Problem to work on: Repeat exactly the lines below, from the line containing "Image resolution: width=1400" through the last line, both included. Leave out any pictures.

[Screenshot grounding data]
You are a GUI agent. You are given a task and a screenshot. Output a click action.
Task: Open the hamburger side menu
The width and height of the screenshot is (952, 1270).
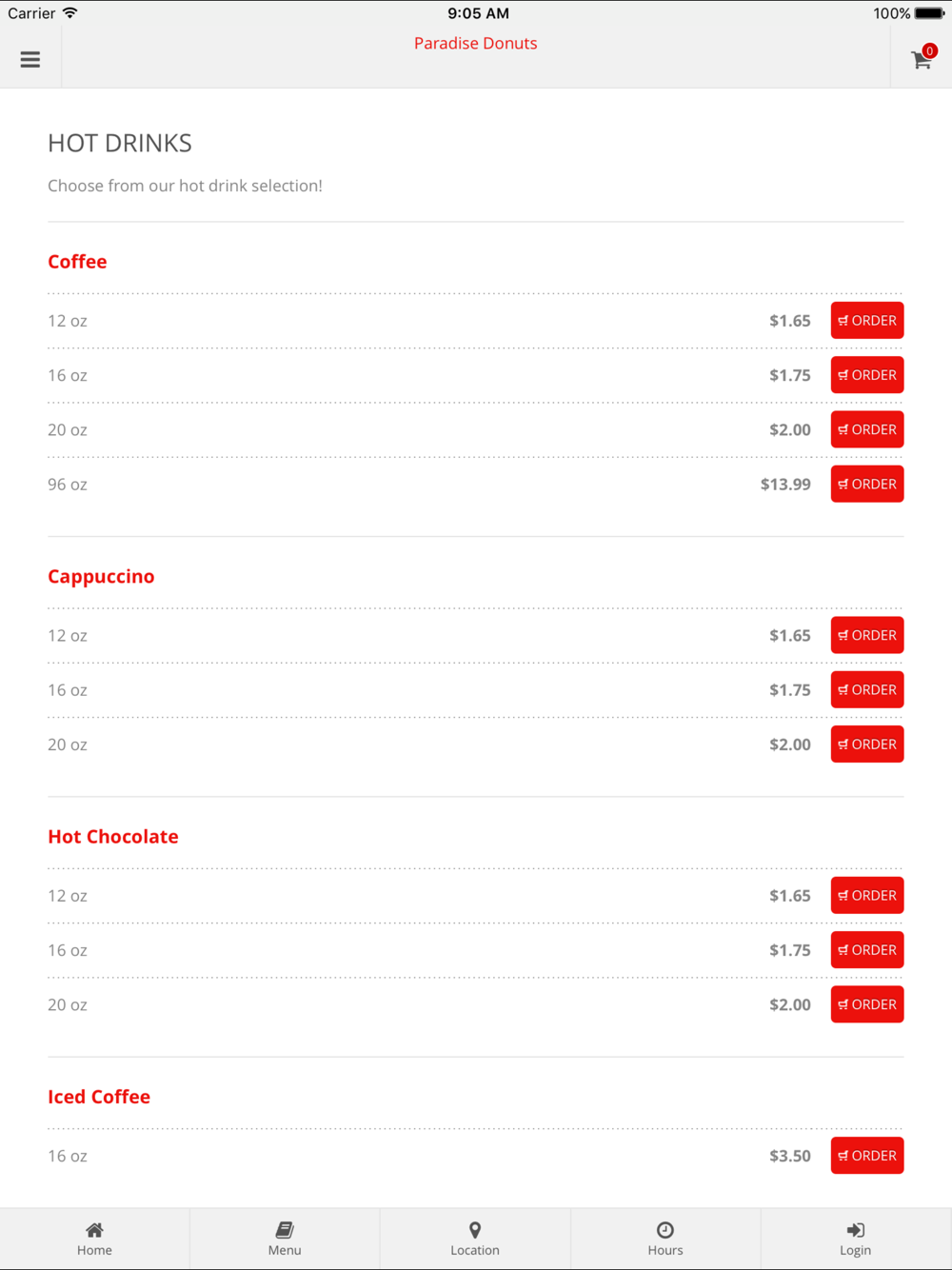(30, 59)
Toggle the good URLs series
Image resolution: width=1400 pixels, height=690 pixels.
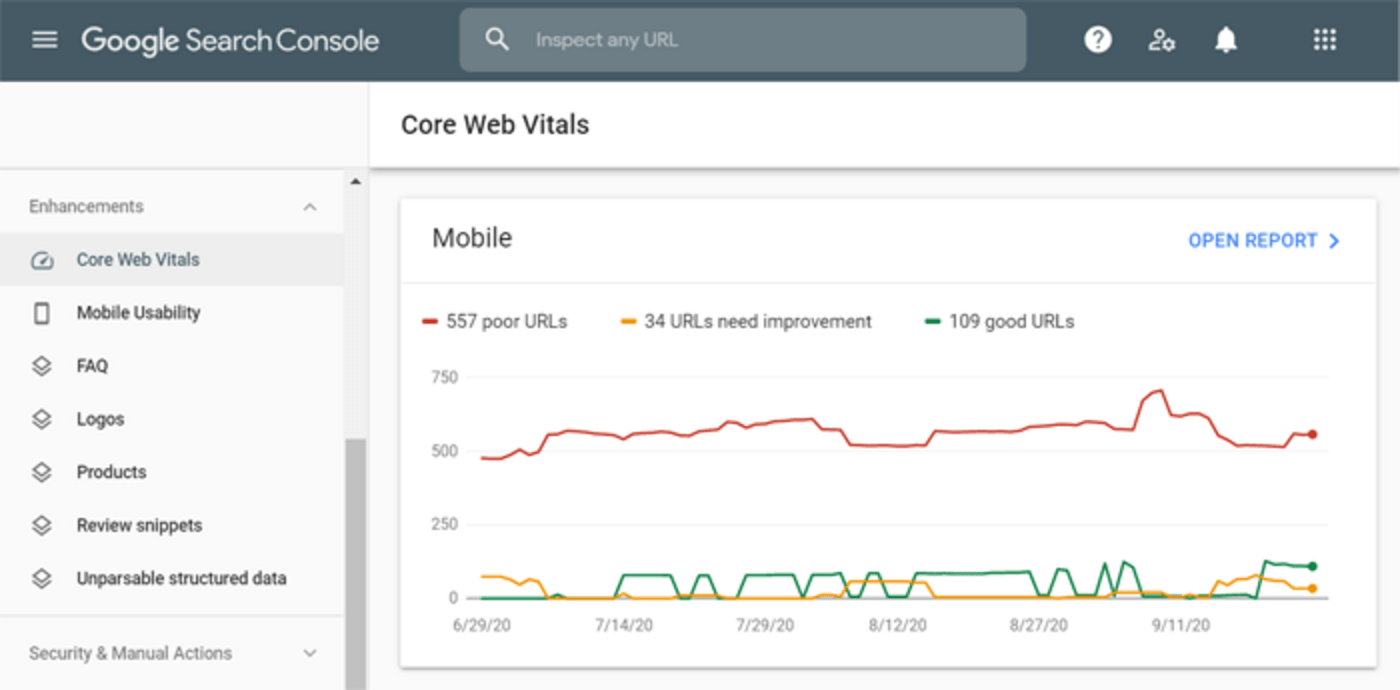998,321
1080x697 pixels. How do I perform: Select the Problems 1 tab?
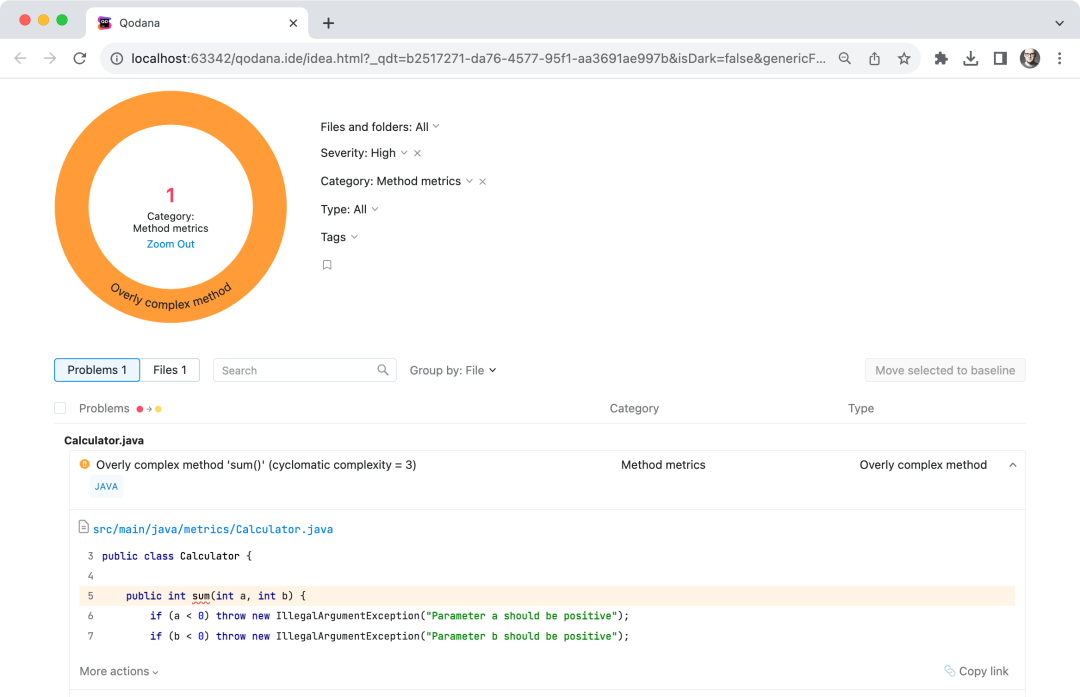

Response to the exercise:
Image resolution: width=1400 pixels, height=690 pixels.
998,321
1080x697 pixels. How do I perform: Select the Problems 1 tab?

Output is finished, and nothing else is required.